Eine ganz besondere Einladung hatten Ende Juni Marlies Schmitz, Monika Simon und Michael Germ in ihren Briefkästen: Sie kam aus dem Schloss Bellevue in Berlin. Bundespräsident Frank-Walter Steinmeier und seine Frau Elke Büdenbender hatten zum Bürgerfest in den Schlosspark eingeladen. Und so fuhren die drei engagierten Ehrenamtlichen und maßgeblich treibenden Kräfte des Fördervereins Herz-Jesu Serm mit ihren Begleitungen jetzt nach Berlin. „Wir haben uns wirklich geehrt gefühlt“, blickt Germ im Gespräch mit NORDBOTE.de zurück.
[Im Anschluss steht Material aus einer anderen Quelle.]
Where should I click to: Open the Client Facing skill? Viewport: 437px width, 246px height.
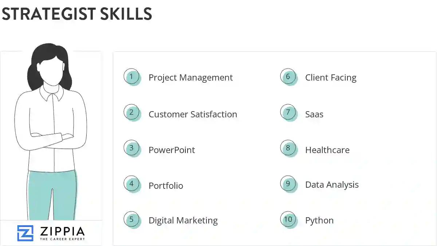click(331, 78)
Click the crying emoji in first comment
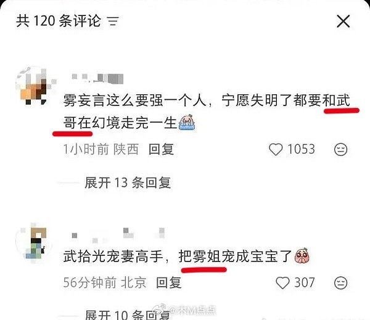Image resolution: width=370 pixels, height=320 pixels. (x=187, y=122)
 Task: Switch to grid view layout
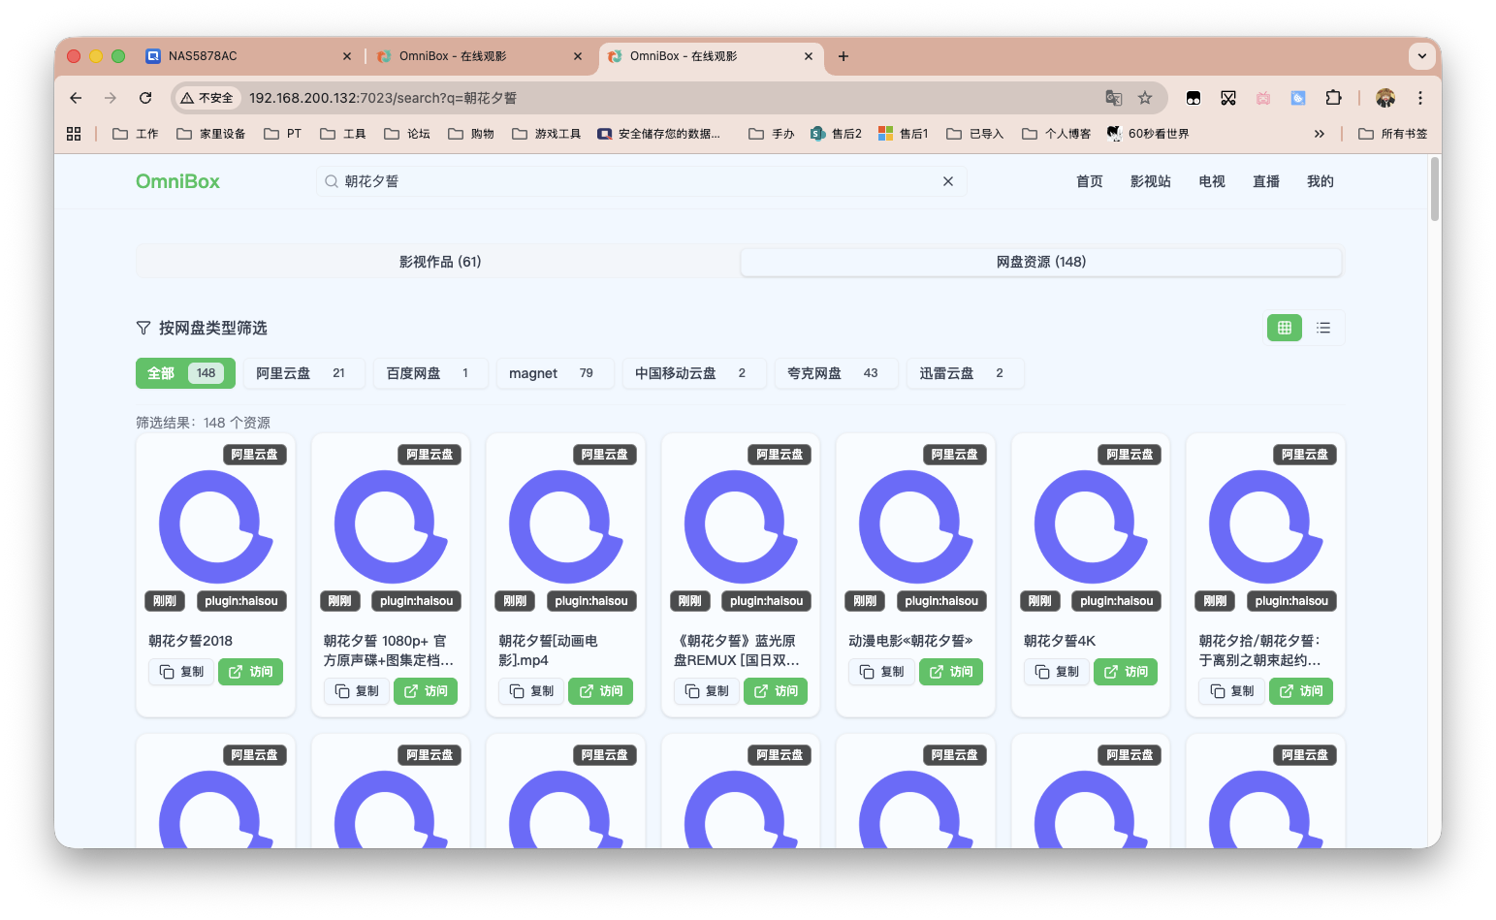pos(1284,328)
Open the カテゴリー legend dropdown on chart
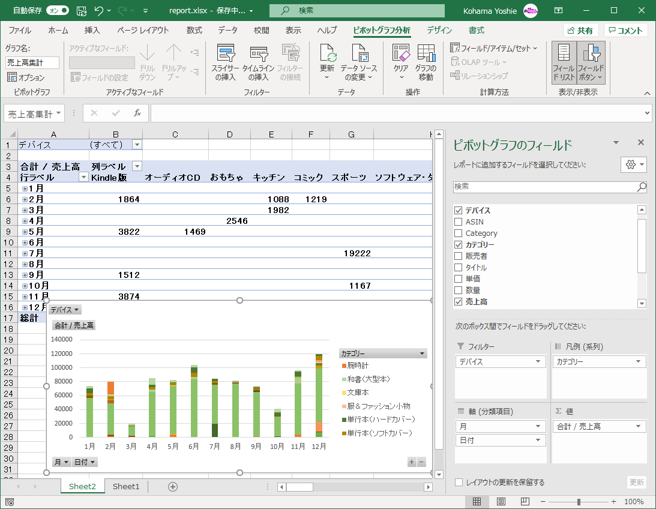 point(423,354)
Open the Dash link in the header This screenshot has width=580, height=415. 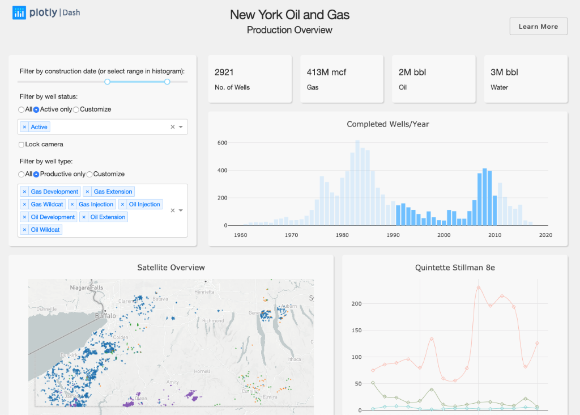(71, 12)
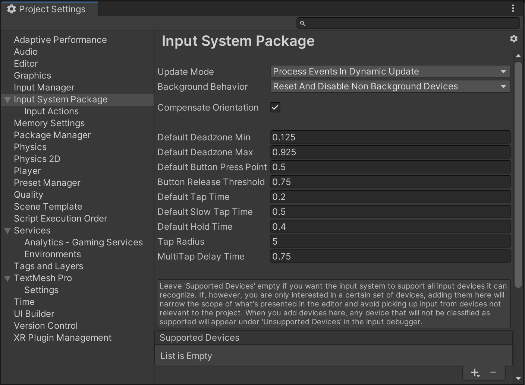525x385 pixels.
Task: Remove a supported device with the minus icon
Action: click(493, 372)
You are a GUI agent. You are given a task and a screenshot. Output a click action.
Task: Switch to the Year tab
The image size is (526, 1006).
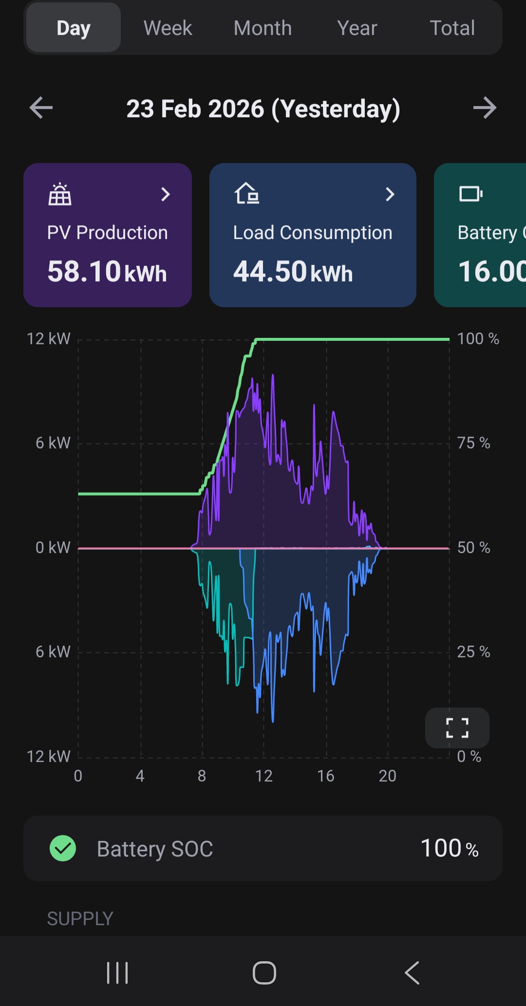click(x=357, y=28)
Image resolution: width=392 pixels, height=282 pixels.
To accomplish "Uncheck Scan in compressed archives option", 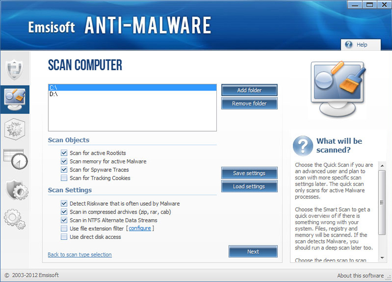I will (x=64, y=212).
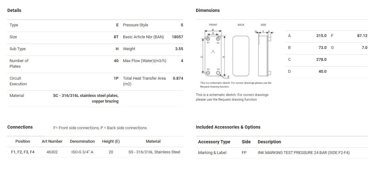Image resolution: width=375 pixels, height=175 pixels.
Task: Click the INK MARKING TEST PRESSURE description
Action: click(x=303, y=153)
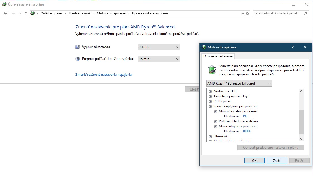
Task: Click the up-one-level arrow icon
Action: coord(26,13)
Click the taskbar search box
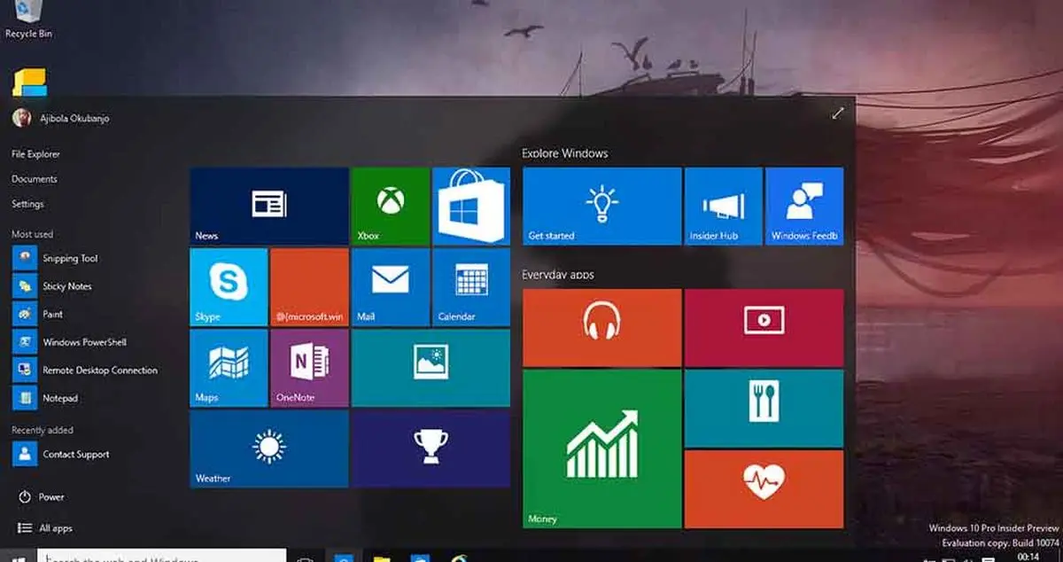The width and height of the screenshot is (1063, 562). click(161, 556)
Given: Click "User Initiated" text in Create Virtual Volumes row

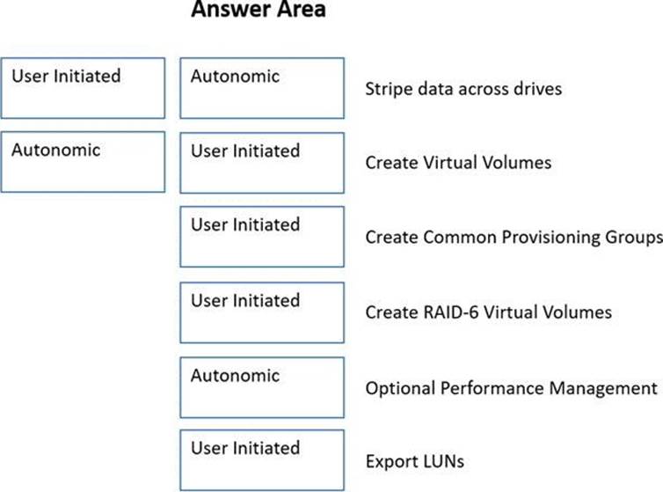Looking at the screenshot, I should (x=245, y=151).
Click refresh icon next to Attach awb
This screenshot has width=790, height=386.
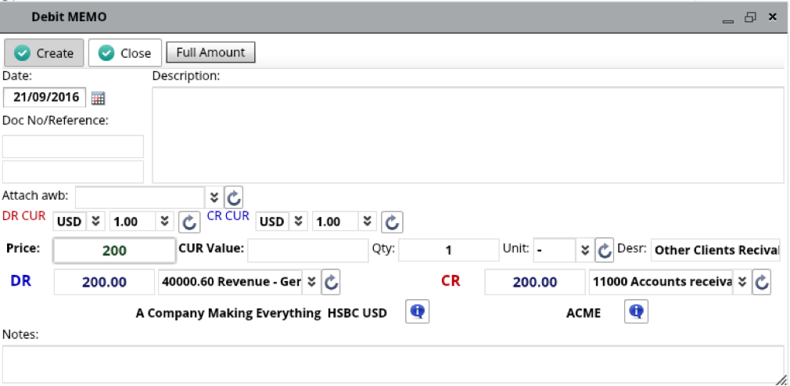coord(235,197)
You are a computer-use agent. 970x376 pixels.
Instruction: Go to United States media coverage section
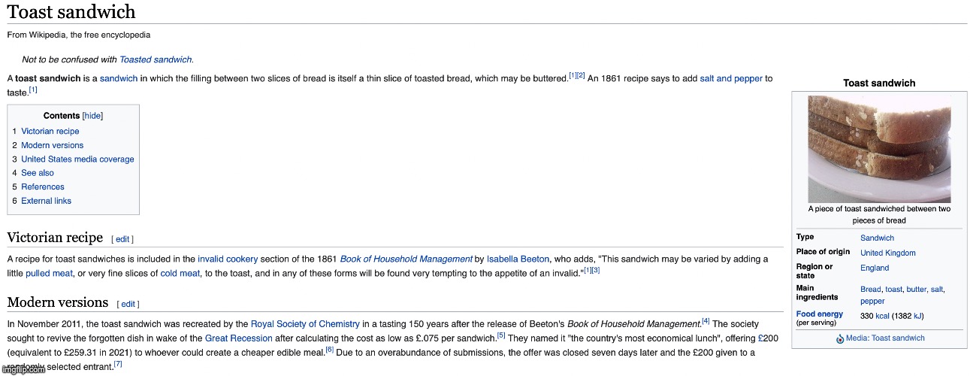tap(77, 159)
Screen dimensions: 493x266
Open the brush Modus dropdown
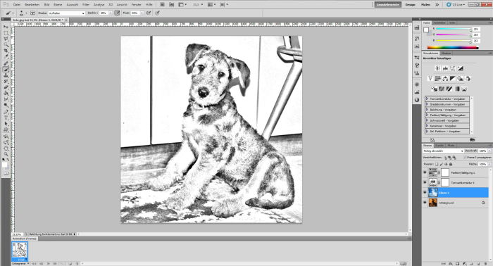(x=66, y=13)
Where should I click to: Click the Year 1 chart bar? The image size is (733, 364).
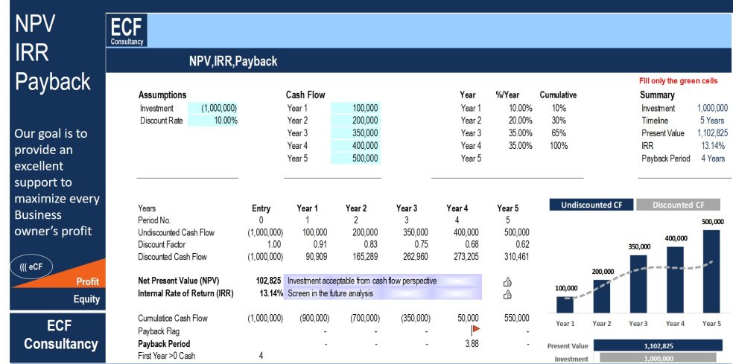pyautogui.click(x=565, y=304)
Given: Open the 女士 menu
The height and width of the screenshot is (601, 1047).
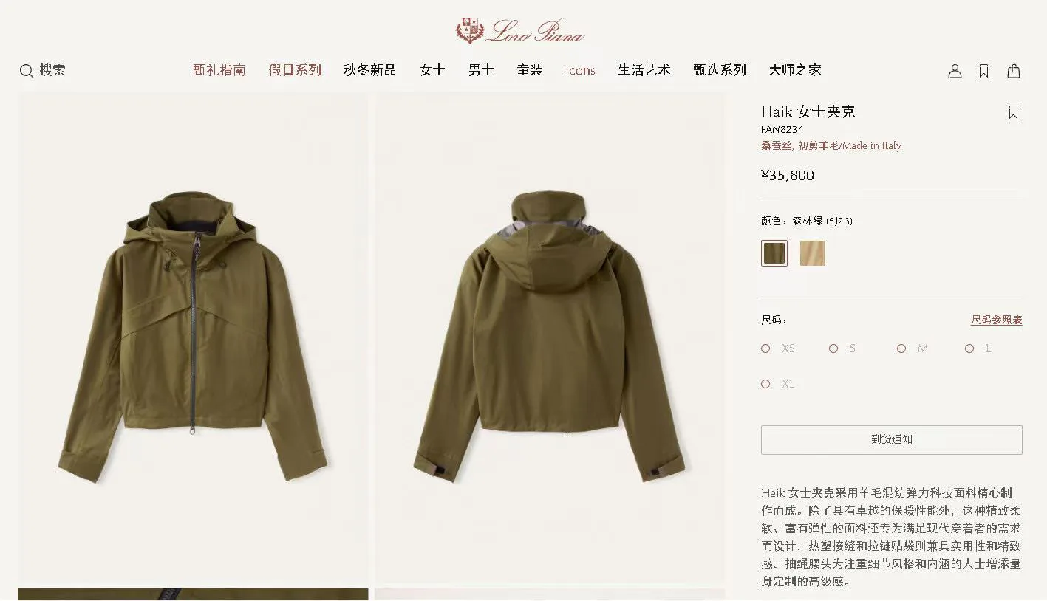Looking at the screenshot, I should [432, 70].
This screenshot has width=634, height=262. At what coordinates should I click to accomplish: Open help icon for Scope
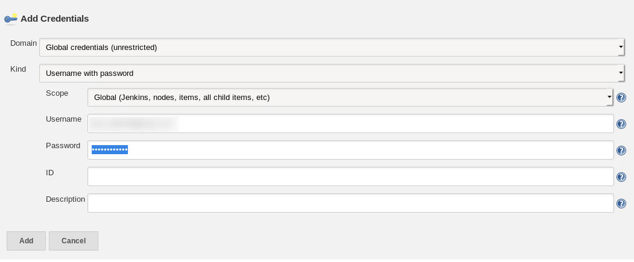[621, 98]
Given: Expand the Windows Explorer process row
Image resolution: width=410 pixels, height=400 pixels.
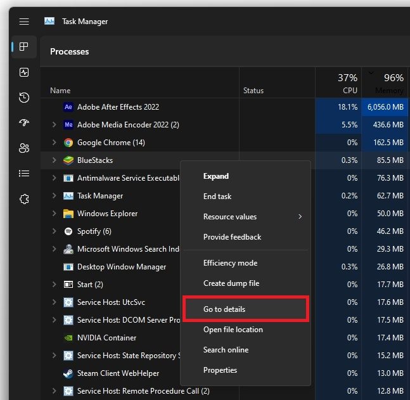Looking at the screenshot, I should 54,214.
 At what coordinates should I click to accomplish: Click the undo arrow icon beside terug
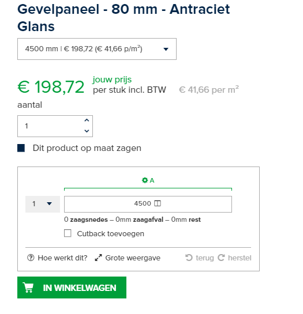(x=189, y=258)
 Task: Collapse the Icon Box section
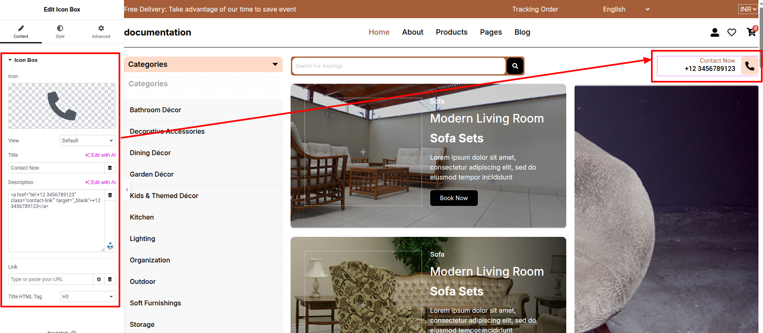pos(10,60)
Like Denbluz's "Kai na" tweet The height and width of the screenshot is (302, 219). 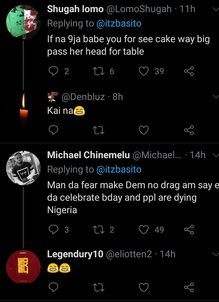pos(144,130)
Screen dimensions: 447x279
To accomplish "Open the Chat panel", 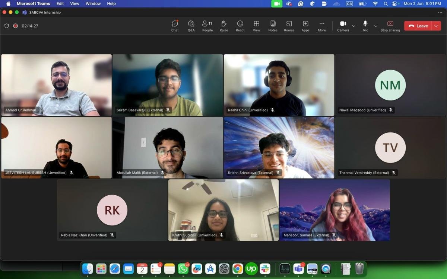I will (175, 26).
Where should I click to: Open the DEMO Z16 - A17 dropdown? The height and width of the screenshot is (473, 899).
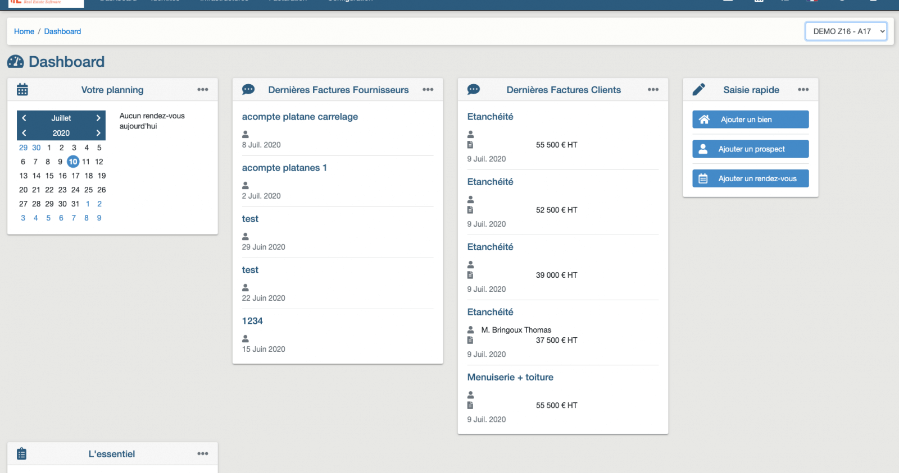[846, 31]

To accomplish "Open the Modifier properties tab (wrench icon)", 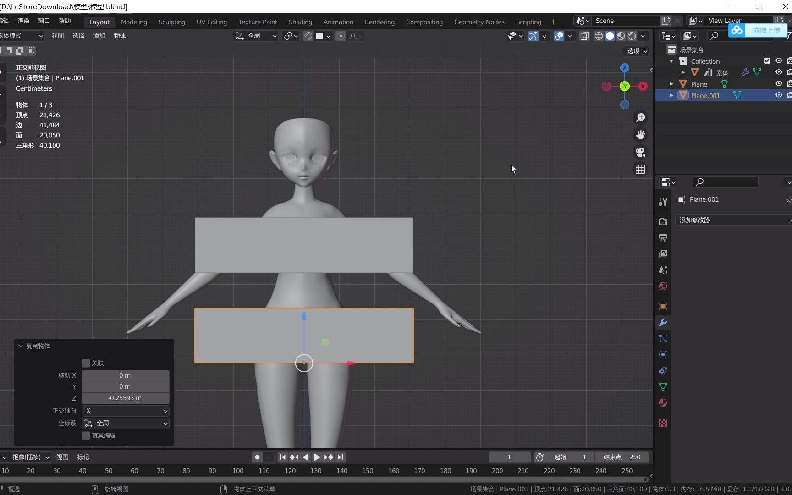I will (x=663, y=323).
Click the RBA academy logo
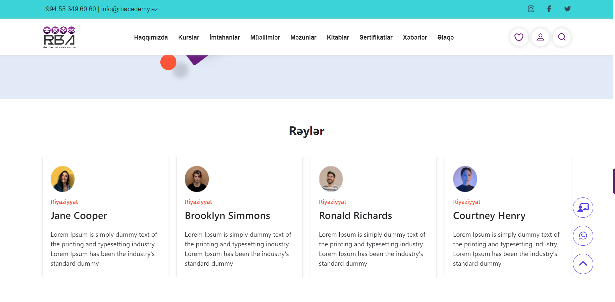The width and height of the screenshot is (615, 302). (59, 37)
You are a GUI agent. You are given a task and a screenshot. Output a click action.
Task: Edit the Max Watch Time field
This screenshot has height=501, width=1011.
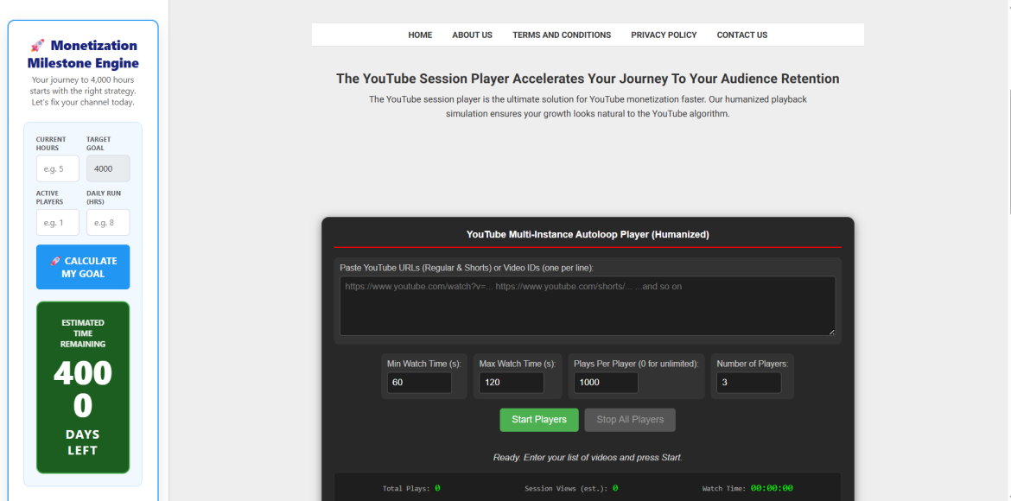[512, 383]
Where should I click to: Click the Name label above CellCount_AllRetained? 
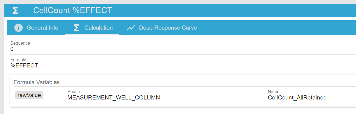tap(274, 92)
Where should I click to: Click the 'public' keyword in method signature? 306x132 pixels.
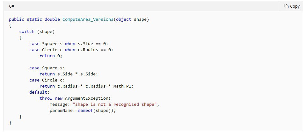point(17,19)
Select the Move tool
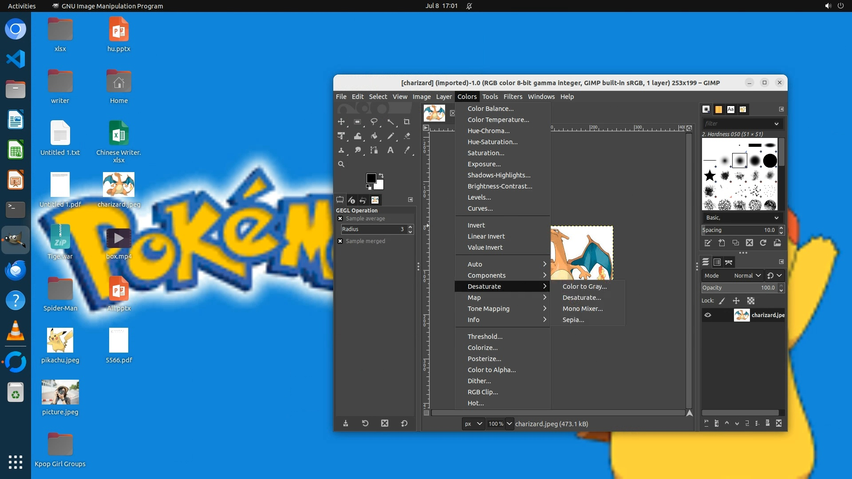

Die Reisegruppe aus dem Duisburger Süden fühlte sich dort wohl. Bei wolkigem, aber trockenem Wetter genossen sie laut dem Vorsitzenden des Fördervereins die schöne Veranstaltung mit 4.000 anderen ehrenamtlich engagierten Menschen. „Einmal stand ich 1,5 Meter neben dem Bundespräsidenten, aber leider bin ich nicht mit ihm ins Gespräch gekommen.“ Mit Marlies und Ferdi Schmitz, Moni Simon und Elke Vink sowie Rainer Kreh habe er die Moderation von Bärbel Schäfer verfolgt. Ein Gesprächsgast in der Talkrunde war Peter Maffay. Musikalisch trugen „The Boss Hoss“ zum Gelingen der Veranstaltung bei. An Essens- und Getränkeständen konnten sich alle stärken, auch wenn man hier warten musste, weil viele das Angebot nutzen wollten. Zudem konnte man sich an zahlreichen Ständen informieren.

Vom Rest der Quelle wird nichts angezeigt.